Set problem: Revise the records starting at the line containing "689x583 pixels. Task: Click" and ending at the last line of the records, replacing "order date" with "ship date" and keeping everything else unchanged. Leave the pictures out of your answer.

■ ■ ■ ■ ■

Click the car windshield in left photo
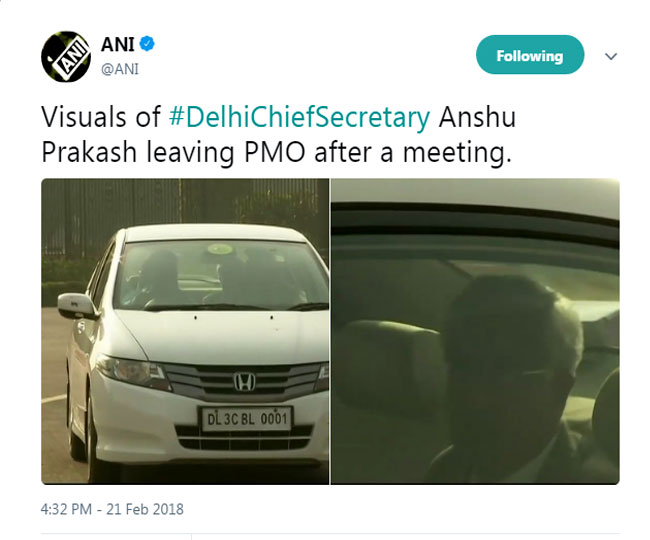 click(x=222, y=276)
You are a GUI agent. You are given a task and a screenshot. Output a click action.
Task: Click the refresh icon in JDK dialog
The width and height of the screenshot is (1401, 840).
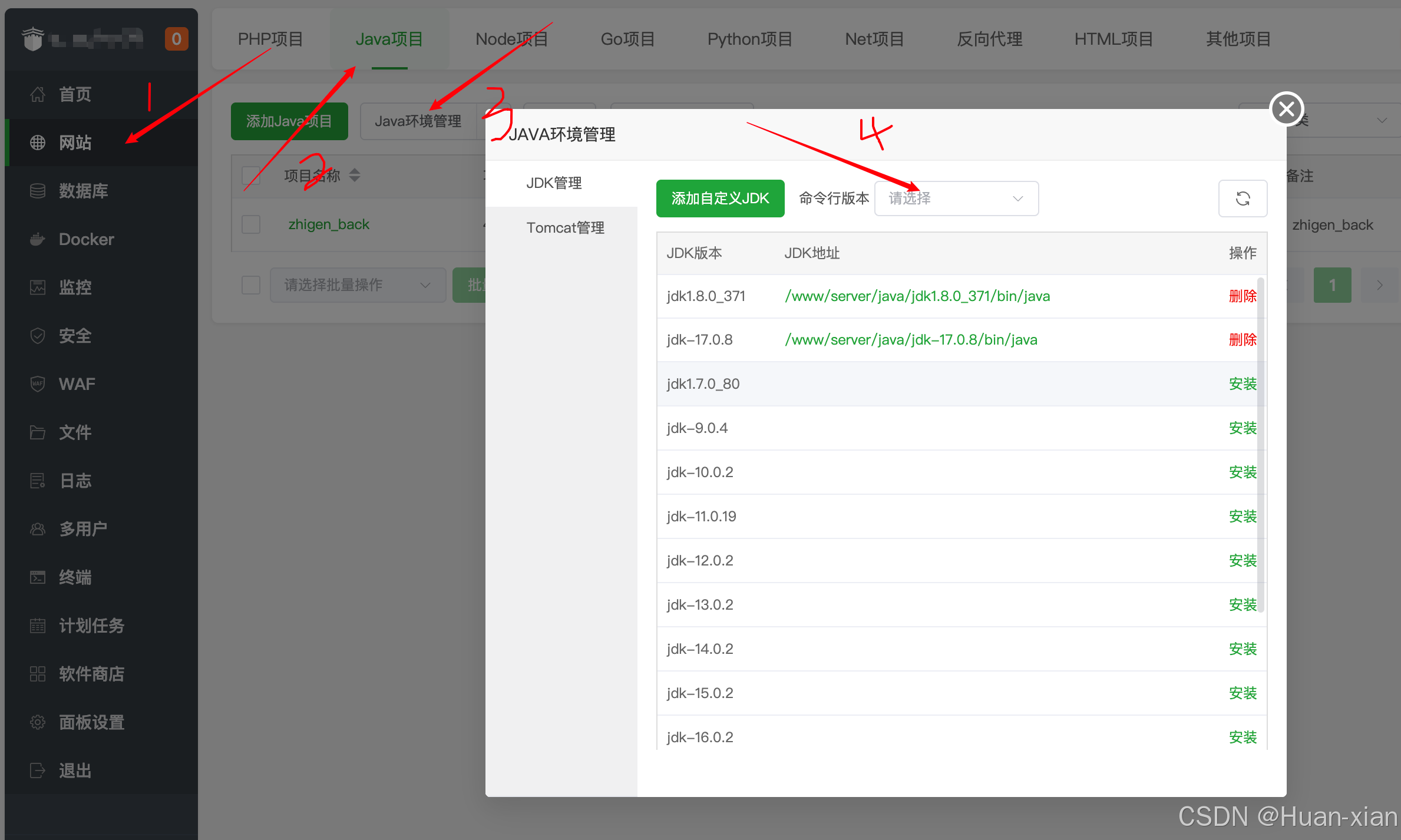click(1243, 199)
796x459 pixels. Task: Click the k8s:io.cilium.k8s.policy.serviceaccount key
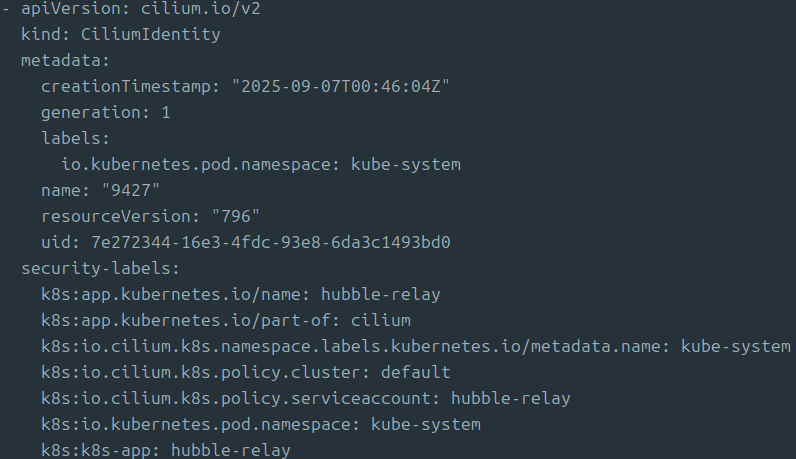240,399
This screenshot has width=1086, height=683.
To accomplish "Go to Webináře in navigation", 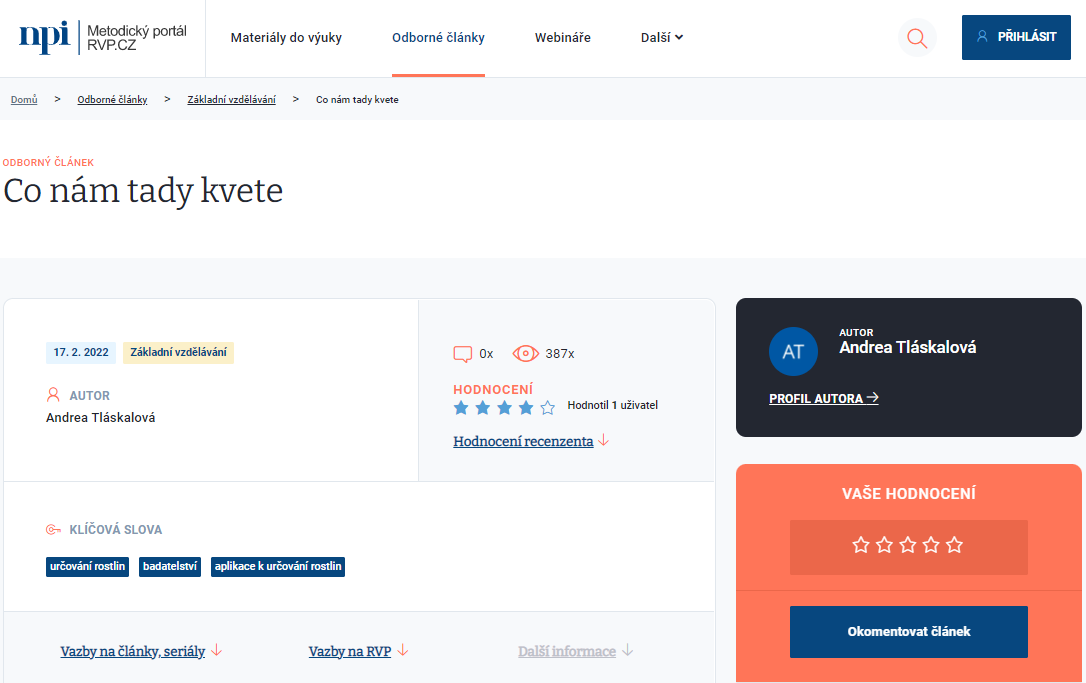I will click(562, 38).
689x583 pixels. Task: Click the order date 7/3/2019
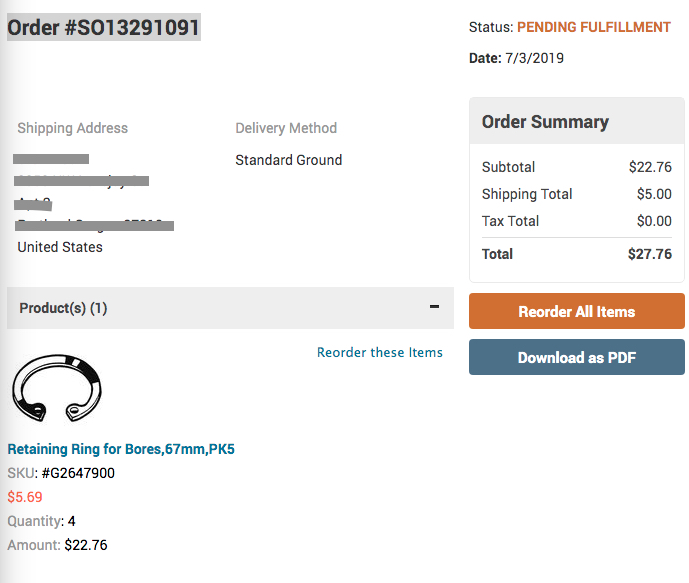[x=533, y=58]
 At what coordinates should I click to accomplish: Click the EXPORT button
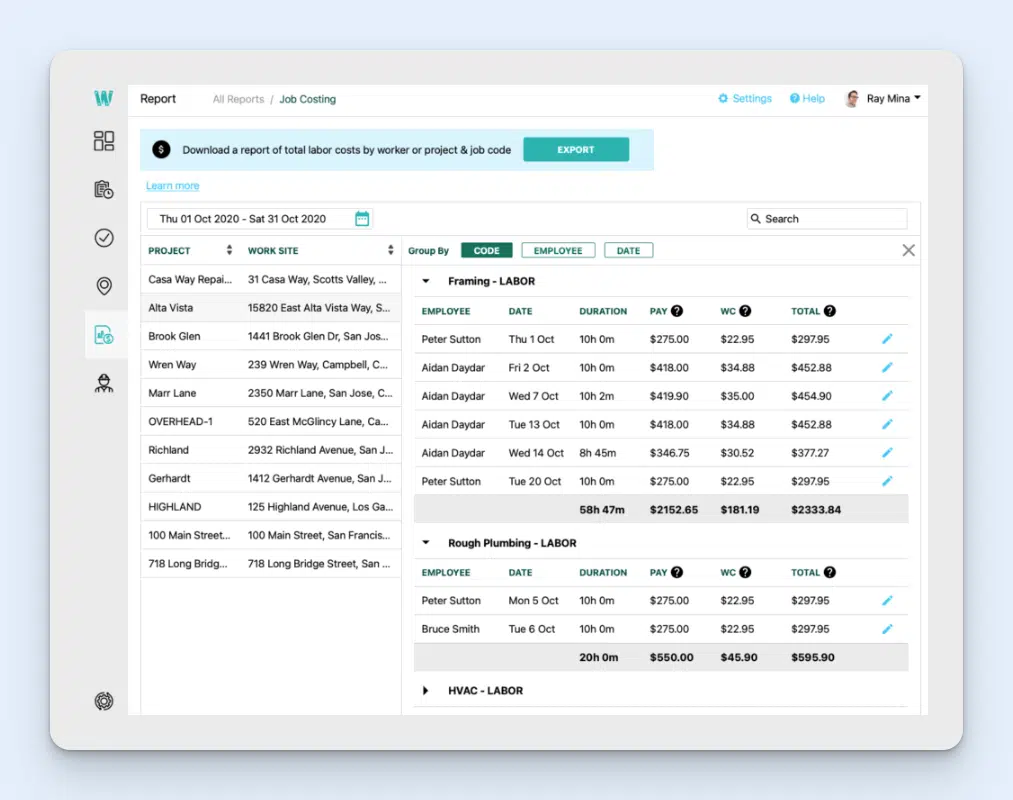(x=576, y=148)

■ ■ ■ ■ ■

Expected answer:
689x583 pixels. Task: Click the ship date 7/3/2019
[x=533, y=58]
 At what coordinates should I click to accomplish: Click the EXPORT button
(x=576, y=148)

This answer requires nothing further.